Копировать быт мне нравилось не меньше, чем создавать фантастическую империю Мэриан Голкомб. Я любила отточенность и яркость жестов автобусных стариков, макияжи рыночных продавщиц, их зимние нахохленные силуэты, распрямлявшиеся от мимолетного взгляда на их товар. Я любила густой смех маминых подруг, их секреты, рассказанные полушепотом в кухне, коричневые маленькие баночки эфирных масел, которые они наносили за уши и на запястья, и недорогие самоцветы, подобранные по книге «Астроминералогия». Я наслаждалась тем, сколько разного могу наблюдать вокруг: бедность и достаток, китчевую яркость и недоступную строгость, владение тайным знанием и беспечную простоту – люди, окружавшие меня, отличались друг от друга внешне и внутренне, и сильнее всего мне хотелось не приблизиться к какому-то одному образу, а бесконечно смотреть на них все.

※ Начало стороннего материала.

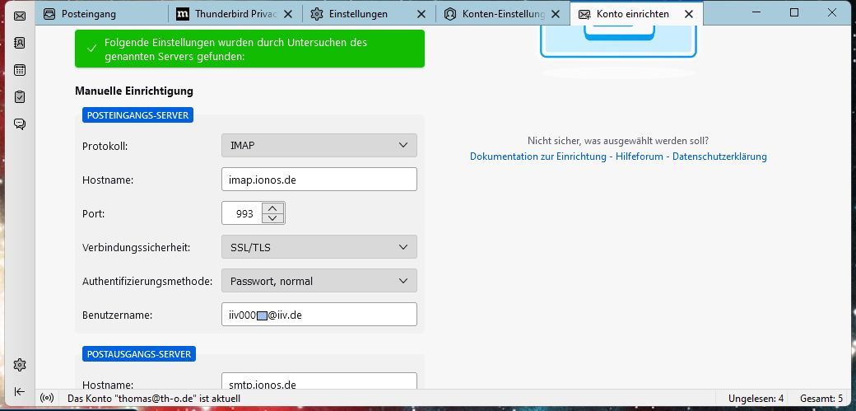The image size is (856, 411).
Task: Increase the port number with up arrow
Action: (x=273, y=208)
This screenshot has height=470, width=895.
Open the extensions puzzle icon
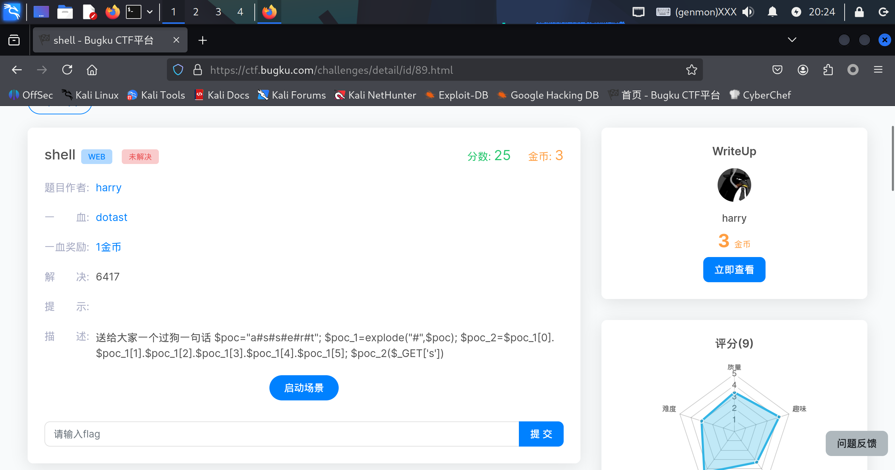828,70

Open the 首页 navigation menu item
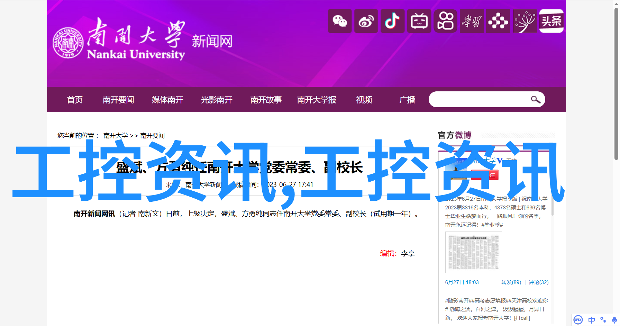[75, 100]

Моя мать любила говорить: «Простые люди». Они были адресатами всех в мире бед, они, рассеянные по миру, нигде не имели покоя – их сокрушало любое зло, на них посягали все силы, и каждая политическая система видела их неизменным покорным фундаментом у подножия мраморных статуй. Меня злило и возмущало, что мать причисляет к этим «простым людям» и нас. Я хотела быть Мэриан Голкомб. Что мне за дело до этих сьюзен ниппер и миссис хадсон, до синих чулок и роберт олден, до салтычихиных девок и сялян усадеб радзивиллов, сапег, огинских и тышкевичей. Когда мать произносила: «Простые люди», мое дыхание сбивалось. Глаза застилала ярость: почему она так унижает нас, почему записывает в жертвы? Все книги, которые я читала, были не о простых людях. С ними случалось волшебство, у них были удивительные приключения и головокружительные любови, они расследовали и управляли. Я тоже хотела этого.

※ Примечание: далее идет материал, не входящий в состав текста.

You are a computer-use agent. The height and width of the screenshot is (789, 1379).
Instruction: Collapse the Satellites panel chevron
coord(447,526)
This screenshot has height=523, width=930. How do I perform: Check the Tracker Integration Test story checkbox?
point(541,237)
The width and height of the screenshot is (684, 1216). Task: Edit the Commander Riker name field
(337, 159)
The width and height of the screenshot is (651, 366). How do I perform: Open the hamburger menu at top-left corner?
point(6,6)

Главной книжной предтечей Елены была книга «Дочь Петра Великого» – историческая беллетристика, в которой факты соединялись со сплетнями, мифами и домыслами. Я читала про российскую императрицу – толстую красавицу, тревожную мучительницу, предательницу и возлюбленную, бессонную, тщеславную – и Елизавета соединялась с Андреевой, Федоровой и Киселевой, с Мэриан Голкомб и Лорой Фэрли, с Мэри Поппинс. Я изучала женскость, сплавленную с традицией величия, с большими ледяными идеями и невозмутимым сердцем. Я собирала Елену по крупицам, я ждала ее настоящую.
Казимир Валишевский, выходец из Речи Посполитой, писал о двух государствах: о своей родине и о соседней Российской империи, которая разделила, ликвидировала Речь Посполитую. Я не знала ни о каких его книгах, кроме «Дочери Петра Великого», но теперь, думая об этом сочетании, вижу в нем знак. Излом, противоречие, двойственность, надевание роли на личность – в книжке не было об этом ни слова, но именно этот контекст ее породил.

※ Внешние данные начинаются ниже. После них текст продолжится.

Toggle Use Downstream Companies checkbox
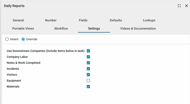The width and height of the screenshot is (190, 104). (88, 51)
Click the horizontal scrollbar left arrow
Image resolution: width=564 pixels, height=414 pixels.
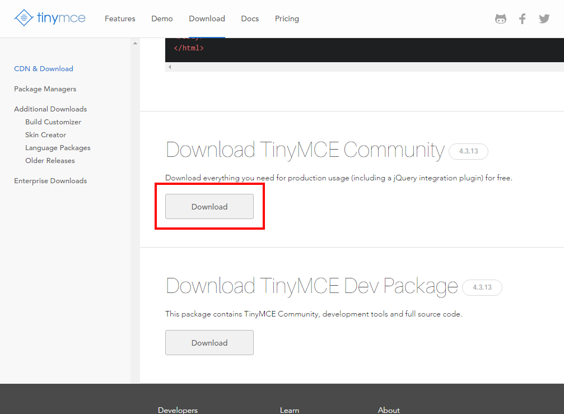tap(169, 66)
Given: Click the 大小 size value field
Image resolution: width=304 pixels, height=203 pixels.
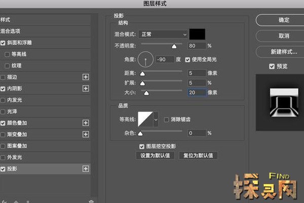Looking at the screenshot, I should pos(196,92).
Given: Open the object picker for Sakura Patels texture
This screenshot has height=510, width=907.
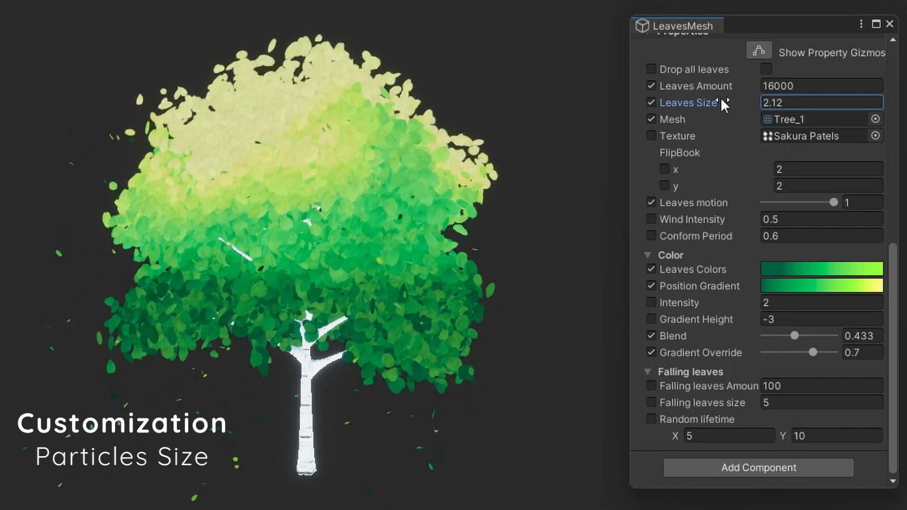Looking at the screenshot, I should click(875, 135).
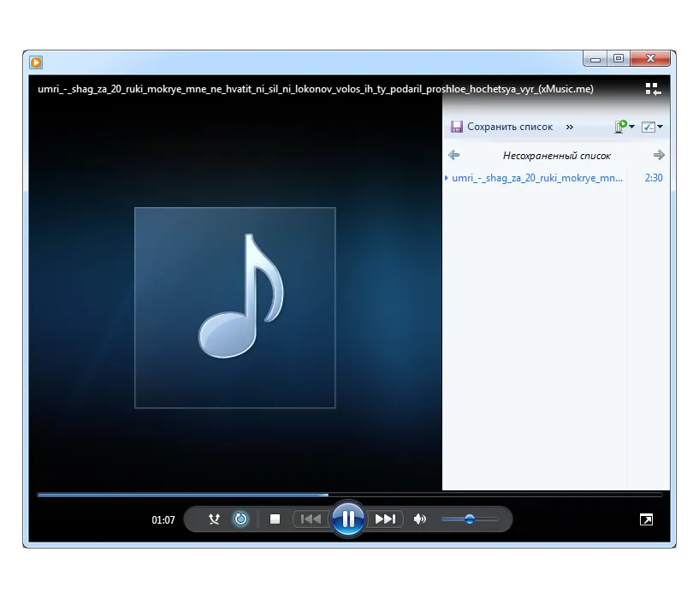Mute the sound with speaker icon
This screenshot has height=599, width=699.
[x=419, y=519]
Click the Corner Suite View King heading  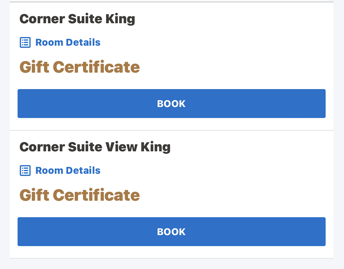coord(95,147)
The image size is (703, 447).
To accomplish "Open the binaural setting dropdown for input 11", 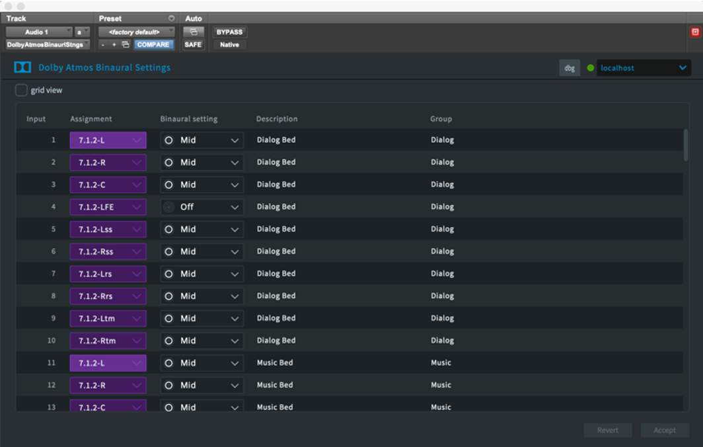I will 202,362.
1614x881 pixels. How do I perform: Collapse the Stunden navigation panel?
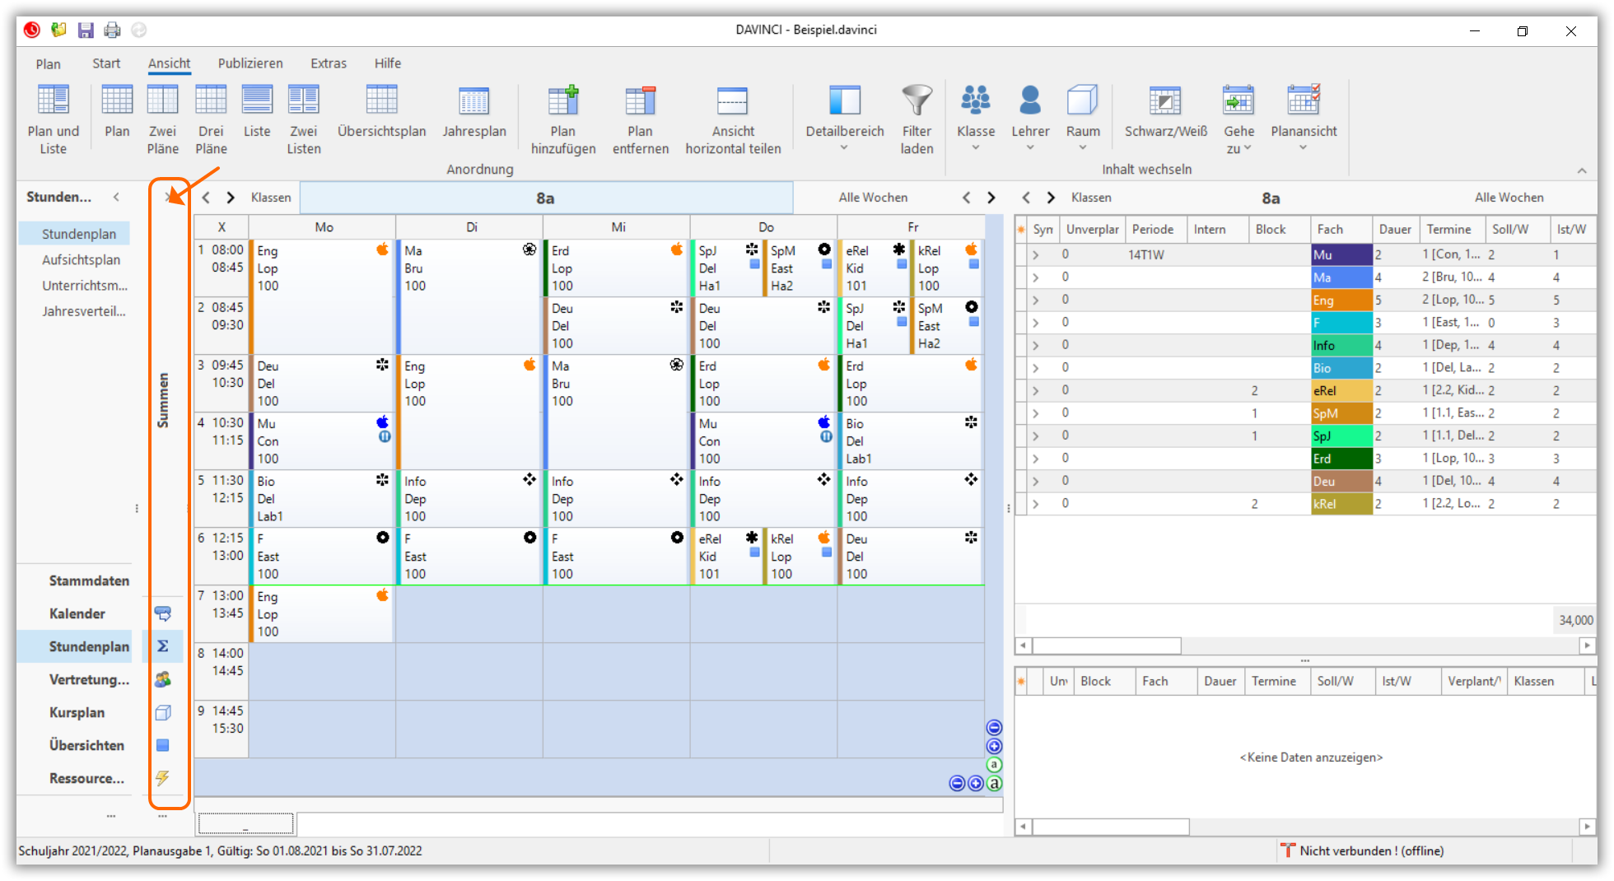point(117,197)
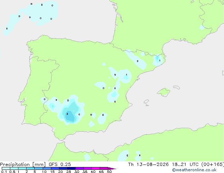Pick the lightest 0.1 mm legend swatch
The image size is (224, 173).
pyautogui.click(x=6, y=168)
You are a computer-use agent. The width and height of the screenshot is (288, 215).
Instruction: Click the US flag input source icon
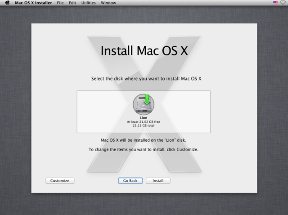click(x=275, y=3)
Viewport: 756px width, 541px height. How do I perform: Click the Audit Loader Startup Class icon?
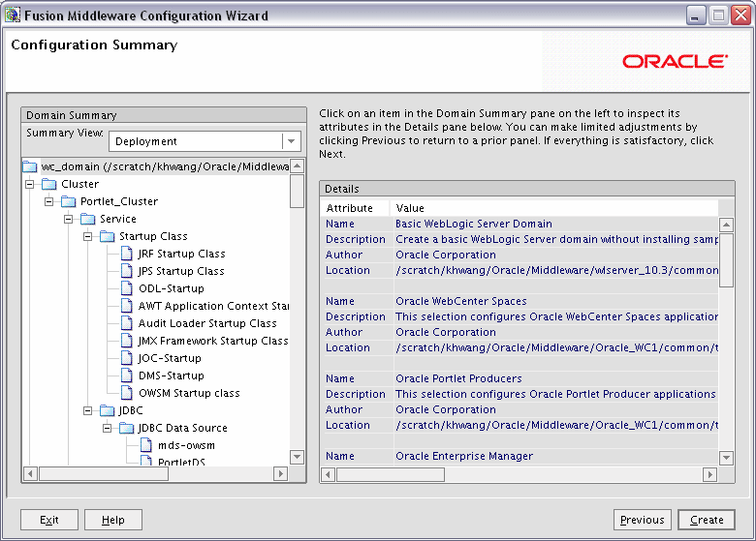(x=127, y=322)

Вырастая, я стала осознавать, что ярлыки и социальные ремарки матери были довольно точными. Мои глаза, чуть пообвыкнув в мире, стали замечать ту великую туманность, ту размытость, которая называлась «в эпизодах», «персонажи второго плана», «простые люди». Я стала разглядывать пейзаж, сбивая тщательно настроенный фокус, разучиваясь пользоваться компасом и картой. По собственной воле я стала деревенщиной.
Мои гости приезжают в безупречно белых футболках и платьях. Сухая под мышками и на спине, эта одежда выражает независимость от жары и мелких опасностей мира. Ни рассыпчатый чернозем, ни желтый помидорный сок, ни грязные собачьи лапы не властны над городскими нарядами – они существуют в другом мире, как будто бы здесь, но вдалеке. В отличие от гостей, я ношу на себе десятки мелких и крупных пятен. Они появляются тут же, едва наденешь чистую одежду. Под ногти, сколько ни три мылом, заползает земля. Сложно прикасаться к людям, когда ты грязнее их, когда это непобедимо.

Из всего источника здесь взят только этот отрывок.